«Sang pour sang, nous ne voulons pas de compensation», a scandé la foule à Al-Obeid, composée de jeunes Soudanais et d’adultes qui brandissaient des drapeaux du Soudan et des photographies des victimes.

Les Soudanais protestent contre la mort de six jeunes manifestants

AL-OBEID — Des centaines de manifestants ont défilé mercredi dans les rues d’Al-Obeid, dans le centre du Soudan, où six personnes, dont quatre étudiants, ont été tuées lors d’une manifestation lundi.

Lors de la répression d’un rassemblement de protestation contre les pénuries de pain et de carburant à Al-Obeid, à 420 km au sud-ouest de Khartoum, six manifestants ont été tués par balles.

Mercredi, un docteur du principal hôpital d’Al-Obeid a annoncé que seuls quatre des six victimes étaient des étudiants, et non pas cinq comme indiqué auparavant.

«Sang pour sang, nous ne voulons pas de compensation», a scandé la foule à Al-Obeid, composée de jeunes Soudanais et d’adultes qui brandissaient des drapeaux du Soudan et des photographies des victimes.

Mercredi, les manifestants ont d’abord défilé dans différents quartiers d’Al-Obeid, capitale de l’État du Kordofan-Nord, avant de se retrouver dans le centre-ville, selon un correspondant de l’AFP sur place.

«C’est inacceptable que des jeunes soient tués», a dénoncé Fatima Mohamed. «Ces étudiants étaient seulement en train de chanter des slogans. Pourquoi ont-ils été tués par balles?»

«Il faut que ceux qui ont commis ces crimes soient présentés devant la justice», a-t-elle appelé.

Certains manifestants ont accusé les redoutés paramilitaires des Forces de soutien rapide (RSF) d’avoir tiré sur la foule à Al-Obeid. Plus de 60 personnes ont aussi été blessées.

Après la mort des manifestants, les autorités soudanaises ont annoncé la fermeture de l’ensemble des établissements scolaires à partir de mercredi, et ce «jusqu’à nouvel ordre».

Procès Béchir le 17 août

Le drame de lundi a également entraîné la suspension de négociations prévues mardi entre le mouvement civil et le Conseil militaire au pouvoir pour finaliser un accord sur la transition, les négociateurs de la contestation ayant décidé de se rendre à Al-Obeid.

Le Parti communiste soudanais, qui fait partie du mouvement de contestation, a indiqué mercredi qu’il ne participerait plus aux négociations avec les généraux.

«Nous ne nous retirons pas de l’Alliance pour la liberté et le changement, mais nous ne participerons plus aux négociations avec les généraux», a affirmé devant les journalistes Mohamed Mokhtar al-Khatib, à la tête du Parti communiste.

«Le Conseil militaire est une extension de l’ancien régime, nous ne ferons partie d’aucune institution de transition», a-t-il assuré.


« Ces étudiants étaient seulement en train de chanter des slogans.
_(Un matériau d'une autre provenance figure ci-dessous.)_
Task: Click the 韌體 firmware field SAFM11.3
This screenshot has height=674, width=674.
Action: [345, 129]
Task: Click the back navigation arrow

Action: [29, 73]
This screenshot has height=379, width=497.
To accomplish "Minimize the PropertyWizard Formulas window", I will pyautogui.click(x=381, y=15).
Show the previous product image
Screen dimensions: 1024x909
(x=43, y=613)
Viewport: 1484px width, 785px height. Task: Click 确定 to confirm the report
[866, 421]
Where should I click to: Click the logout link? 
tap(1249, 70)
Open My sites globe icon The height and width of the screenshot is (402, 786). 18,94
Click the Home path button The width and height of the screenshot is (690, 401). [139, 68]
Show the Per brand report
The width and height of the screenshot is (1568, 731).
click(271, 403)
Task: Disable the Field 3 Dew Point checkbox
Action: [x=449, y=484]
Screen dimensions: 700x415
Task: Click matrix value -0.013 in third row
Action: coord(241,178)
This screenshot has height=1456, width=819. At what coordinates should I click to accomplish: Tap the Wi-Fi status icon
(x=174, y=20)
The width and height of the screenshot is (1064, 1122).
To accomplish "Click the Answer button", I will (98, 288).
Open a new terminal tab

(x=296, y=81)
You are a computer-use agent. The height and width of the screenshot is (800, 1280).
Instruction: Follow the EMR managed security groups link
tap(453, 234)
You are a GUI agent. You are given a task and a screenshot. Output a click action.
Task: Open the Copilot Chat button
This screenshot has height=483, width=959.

Pourquoi ont-ils été tués par balles? »
Fatima Mohamed

Depuis décembre, la répression de la contestation a fait plus de 250 morts, dont 127 manifestants tués le 3 juin dans la dispersion brutale d’un sit-in organisé à Khartoum pour réclamer un pouvoir civil, selon un comité de médecins proche de la contestation.

Mercredi, un des chefs de file de la contestation, Ismaïl al-Taj, a appelé à une «marche du million» jeudi à travers le pays.

«Nous tenons le Conseil militaire de transition responsable de la protection des manifestants, parce que dès qu’il y a une manifestation, des gens sont tués», a-t-il accusé lors d’une conférence de presse.

L’Union européenne a réclamé que les auteurs de la répression meurtrière de lundi «soient rapidement traduits en justice par les autorités soudanaises».

Ces violences rendent «la formation d’un gouvernement de transition largement soutenu par le peuple soudanais encore plus urgente», a déclaré mercredi Maja Kocijancic, la porte-parole de la diplomatie européenne. Dans un communiqué, elle a appelé le Conseil militaire et le mouvement civil à «mettre de côté leurs différences et à... ouvrir la voie à une transition conduite par les civils».

Pays pauvre à l’économie exsangue, le Soudan est en proie à un mouvement de contestation depuis décembre. Déclenchées après le triplement du prix du pain, les manifestations se sont transformées en opposition au président Omar el-Béchir, destitué et arrêté par l’armée le 11 avril après 30 ans au pouvoir.

Le procès de M. Béchir, inculpé pour corruption, s’ouvrira le 17 août, ont annoncé mercredi deux de ses avocats.